> [Passage fourni]
* * * * * * *
C’est de ma faute aussi. Je l’ai ennuyé avec mon amour. J’ai vidé mon cœur dans le sien. Jusqu’à la dernière goutte. Je l’ai rassasié. Il n’y a pas seulement l’amour, il y a la politique de l’amour, disait Barbey d’Aurevilly.
J’ai l’impression de, tout le temps, débuter mes billets livres par le même type d’accroche, alors je me suis dit que j’allais changer… C’est réussi, hein ? Bon, mais, maintenant qu’est-ce je dis… ?
Je crois que Katherine Pancol va être, pour moi, la Douglas Kennedy à la française. Un même souffle semble animer leur écriture.
De Katherine Pancol, j’ai commencé par Les yeux jaunes des crocodiles parce que je l’avais en magasin depuis un certain temps et que j’ai vu l’auteur, il y a peu, à la télévision dans Vivement dimanche prochain. Elle y parlait de son premier livre – Moi, d’abord – écrit il y a vingt ans qui a eu un grand succès ; de la question venue ensuite « comment faire pour en écrire un autre ? » ; de son départ pour les Etats-Unis pour apprendre à écrire. Cela m’a intriguée. Maintenant elle publie un livre par an et invente des personnages et des situations à y, presque, perdre le lecteur. Parce qu’il y en a du monde dans ses livres ! Et c’est tant mieux, sinon on s’ennuierait. Mais là, non, ce n’est pas possible !
* * * * * * *
> [Objectif] Poursuivez le billet sur les romans de Katherine Pancol à partir de l'endroit où il s'arrête. Les enregistrements n'ont aucun lien avec le billet sur les romans de Katherine Pancol.

Entrées de texte et de localisation d'éléments
* * * * * * *
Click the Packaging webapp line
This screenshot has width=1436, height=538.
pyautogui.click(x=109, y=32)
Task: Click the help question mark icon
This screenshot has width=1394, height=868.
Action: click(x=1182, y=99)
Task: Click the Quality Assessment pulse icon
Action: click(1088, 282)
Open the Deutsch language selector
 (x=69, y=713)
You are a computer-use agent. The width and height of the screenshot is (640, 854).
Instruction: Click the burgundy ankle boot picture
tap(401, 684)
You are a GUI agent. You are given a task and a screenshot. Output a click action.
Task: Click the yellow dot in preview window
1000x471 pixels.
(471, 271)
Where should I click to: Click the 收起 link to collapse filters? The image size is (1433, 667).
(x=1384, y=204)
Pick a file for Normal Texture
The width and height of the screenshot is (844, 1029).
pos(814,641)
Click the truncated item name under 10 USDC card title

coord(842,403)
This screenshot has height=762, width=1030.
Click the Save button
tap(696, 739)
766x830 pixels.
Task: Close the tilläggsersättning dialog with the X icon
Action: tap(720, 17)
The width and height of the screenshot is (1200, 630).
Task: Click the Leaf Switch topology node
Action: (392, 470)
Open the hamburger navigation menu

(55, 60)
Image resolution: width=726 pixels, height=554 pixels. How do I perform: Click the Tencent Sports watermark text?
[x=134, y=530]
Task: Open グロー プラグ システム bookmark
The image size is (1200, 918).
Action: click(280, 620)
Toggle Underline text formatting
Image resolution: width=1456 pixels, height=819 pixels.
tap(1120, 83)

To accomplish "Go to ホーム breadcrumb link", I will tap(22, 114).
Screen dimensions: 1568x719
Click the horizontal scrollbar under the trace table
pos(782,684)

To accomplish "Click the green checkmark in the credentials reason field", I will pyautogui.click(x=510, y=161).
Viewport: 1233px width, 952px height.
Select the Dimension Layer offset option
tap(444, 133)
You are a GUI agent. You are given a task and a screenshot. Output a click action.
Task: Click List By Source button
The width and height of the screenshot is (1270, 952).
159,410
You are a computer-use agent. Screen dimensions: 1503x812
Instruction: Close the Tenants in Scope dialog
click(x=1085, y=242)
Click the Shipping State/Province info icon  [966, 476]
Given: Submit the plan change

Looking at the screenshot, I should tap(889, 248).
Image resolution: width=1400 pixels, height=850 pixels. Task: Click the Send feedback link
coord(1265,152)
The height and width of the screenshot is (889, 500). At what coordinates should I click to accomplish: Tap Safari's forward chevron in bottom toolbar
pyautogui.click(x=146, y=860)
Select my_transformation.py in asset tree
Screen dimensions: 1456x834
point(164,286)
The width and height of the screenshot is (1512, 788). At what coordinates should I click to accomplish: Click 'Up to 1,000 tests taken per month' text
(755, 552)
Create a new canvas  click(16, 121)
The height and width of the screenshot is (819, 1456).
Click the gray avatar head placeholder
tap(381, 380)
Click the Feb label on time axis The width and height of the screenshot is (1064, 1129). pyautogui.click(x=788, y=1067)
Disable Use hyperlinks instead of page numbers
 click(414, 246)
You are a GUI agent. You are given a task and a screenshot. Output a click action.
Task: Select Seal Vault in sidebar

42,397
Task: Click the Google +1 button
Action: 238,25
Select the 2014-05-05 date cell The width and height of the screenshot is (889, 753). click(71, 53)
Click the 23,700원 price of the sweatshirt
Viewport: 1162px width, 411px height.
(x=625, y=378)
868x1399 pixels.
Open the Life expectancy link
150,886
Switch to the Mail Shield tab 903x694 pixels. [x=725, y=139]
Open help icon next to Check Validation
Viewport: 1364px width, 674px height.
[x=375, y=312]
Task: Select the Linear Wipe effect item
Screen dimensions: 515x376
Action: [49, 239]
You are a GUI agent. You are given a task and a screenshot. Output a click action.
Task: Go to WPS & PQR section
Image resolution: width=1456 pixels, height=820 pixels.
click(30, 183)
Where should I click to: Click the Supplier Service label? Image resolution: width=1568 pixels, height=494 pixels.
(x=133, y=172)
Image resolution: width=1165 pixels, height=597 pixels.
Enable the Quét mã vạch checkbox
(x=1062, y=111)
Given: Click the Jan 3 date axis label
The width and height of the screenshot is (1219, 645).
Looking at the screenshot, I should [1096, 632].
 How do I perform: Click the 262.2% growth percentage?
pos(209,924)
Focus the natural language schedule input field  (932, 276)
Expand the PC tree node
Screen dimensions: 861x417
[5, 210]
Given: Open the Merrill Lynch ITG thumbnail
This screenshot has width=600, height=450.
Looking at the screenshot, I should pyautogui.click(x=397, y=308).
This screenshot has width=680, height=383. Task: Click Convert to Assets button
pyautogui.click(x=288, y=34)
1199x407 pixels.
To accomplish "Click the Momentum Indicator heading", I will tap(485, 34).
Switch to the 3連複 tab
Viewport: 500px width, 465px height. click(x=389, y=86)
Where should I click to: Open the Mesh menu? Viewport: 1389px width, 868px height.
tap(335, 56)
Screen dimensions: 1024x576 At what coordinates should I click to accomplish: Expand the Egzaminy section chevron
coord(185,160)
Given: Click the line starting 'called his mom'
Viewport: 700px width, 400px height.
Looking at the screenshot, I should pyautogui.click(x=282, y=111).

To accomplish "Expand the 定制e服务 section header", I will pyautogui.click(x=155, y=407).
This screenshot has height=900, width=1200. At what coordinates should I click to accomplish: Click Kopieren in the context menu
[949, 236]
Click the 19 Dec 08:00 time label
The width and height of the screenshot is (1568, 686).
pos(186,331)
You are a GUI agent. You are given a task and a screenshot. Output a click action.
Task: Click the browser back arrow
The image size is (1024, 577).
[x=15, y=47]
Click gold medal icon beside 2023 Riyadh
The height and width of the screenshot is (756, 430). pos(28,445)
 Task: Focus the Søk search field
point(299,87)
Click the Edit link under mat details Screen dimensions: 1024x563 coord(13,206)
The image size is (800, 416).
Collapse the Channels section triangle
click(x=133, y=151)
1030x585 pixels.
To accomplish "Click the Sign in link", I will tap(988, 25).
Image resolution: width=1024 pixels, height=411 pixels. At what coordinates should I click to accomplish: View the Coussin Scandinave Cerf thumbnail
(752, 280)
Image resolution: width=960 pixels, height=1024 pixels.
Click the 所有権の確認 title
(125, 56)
* * * * * * *
> [Réponse au problème]
Les yeux jaunes des crocodiles est une histoire d’amour, de famille, de sœurs, d’écriture, de chômage, d’argent, d’enfant et d’adolescent, d’adulte encore enfant et d’adolescent plus tout à fait enfant ; une histoire de caractère, celui des uns et des autres et le mélange qu’on en fait ; une histoire d’intolérance et d’apparence ; une histoire d’histoire qui aurait tout aussi bien pu se jouer au 12ème siècle.
Bon bah j’crois qu’il ne me reste plus qu’à acquérir La valse lente des tortues.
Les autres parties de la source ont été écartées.